Статья:
◇ ◇ ◇ ◇
Однако даже и сегодня «мир» и «демократия» — слова затасканные, если подходить к ним с точки зрения зрителей выпусков телевизионных новостей, — будучи брошены на целинное поле кинолюбительства, после первого момента замешательства (куда я должен нацелить объектив кинокамеры? На самого себя? На своего отца, на своего хозяина, на цветок, на несчастный случай на улице или на ванну?) могут — в самом худшем из всех возможных случаев — дать нам полезную информацию о «среднем» человеке. Мы живем так, словно вокруг все сравнительно хорошо; в самом деле, внешне нет ничего особенно ужасного. Но, что касается меня, самое трагическое, самое страшное впечатление за все эти последние годы я пережил, когда смотрел документальный фильм. Там на улицах Милана прохожих спрашивали, что они думают о войне во Вьетнаме. Многие ничего не думают — они отказываются думать.
«Cinema Documentario», N 1, 1966, aprile/giugno.
О „партизанском кино“ [59]
Беседа касается главной темы, волнующей сегодня неутомимого и, несмотря на свои шестьдесят пять лет, полного боевого задора Дзаваттини. Это свободные киножурналы, или «партизанское кино», которое, по его мнению, должно занять ныне в общественной, культурной и художественной жизни Италии то место, которое занимал неореализм.
— Теперь итальянское кино в подавляющем большинстве случаев не ставит перед собой никаких общественных задач — ни в политическом, ни в социальном, ни в моральном плане. В противовес обычному, «официальному» кино с его громоздкой и насквозь коммерциализированной структурой надо организовать широкое, массовое движение «свободных киножурналов». Каждый может и должен снимать «свой» фильм, тем более что съемочная кинокамера теперь по карману почти каждому.
◇ ◇ ◇ ◇
Исходные данные:

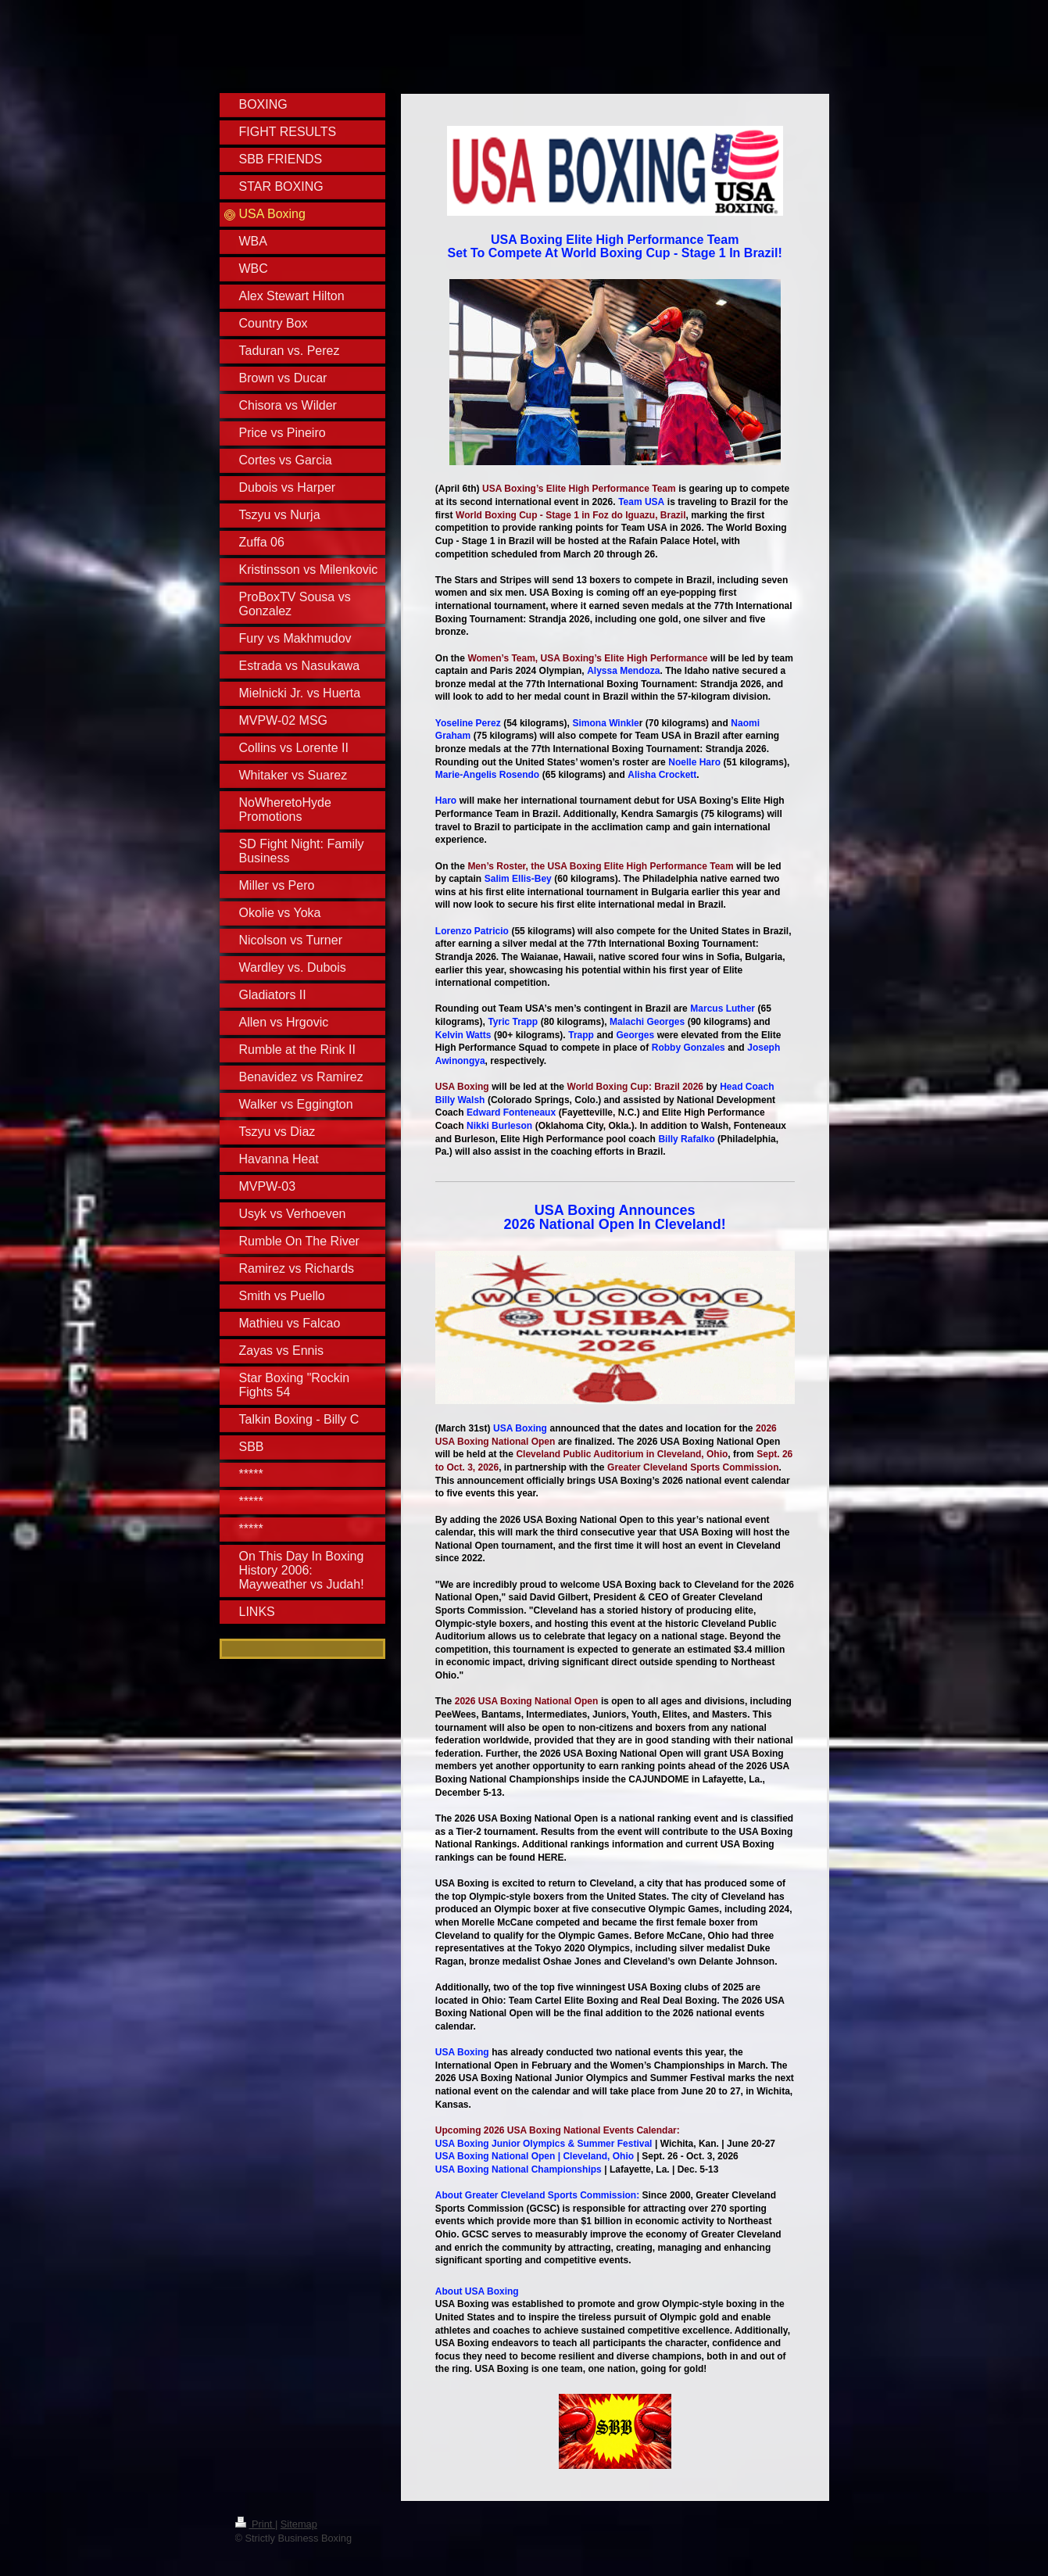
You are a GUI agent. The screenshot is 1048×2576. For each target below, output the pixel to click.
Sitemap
◇ ◇ ◇ ◇
Задания:
1. Ответьте по статье на вопросы:
(a) На улицах какого города прохожих спрашивали о войне во Вьетнаме?
(b) Сколько лет Дзаваттини?
(c) Место какого направления, по мнению Дзаваттини, должно занять «партизанское кино» в жизни Италии?
2. Перепишите, пожалуйста, слово в слово отрывок статьи от слов «Однако даже и» до слов «они отказываются думать.» включительно.
Строки никак не связаны со статьёй.

Ответы:
1.
(a) Милана.
(b) Шестьдесят пять.
(c) Неореализма.

2.
Однако даже и сегодня «мир» и «демократия» — слова затасканные, если подходить к ним с точки зрения зрителей выпусков телевизионных новостей, — будучи брошены на целинное поле кинолюбительства, после первого момента замешательства (куда я должен нацелить объектив кинокамеры? На самого себя? На своего отца, на своего хозяина, на цветок, на несчастный случай на улице или на ванну?) могут — в самом худшем из всех возможных случаев — дать нам полезную информацию о «среднем» человеке. Мы живем так, словно вокруг все сравнительно хорошо; в самом деле, внешне нет ничего особенно ужасного. Но, что касается меня, самое трагическое, самое страшное впечатление за все эти последние годы я пережил, когда смотрел документальный фильм. Там на улицах Милана прохожих спрашивали, что они думают о войне во Вьетнаме. Многие ничего не думают — они отказываются думать.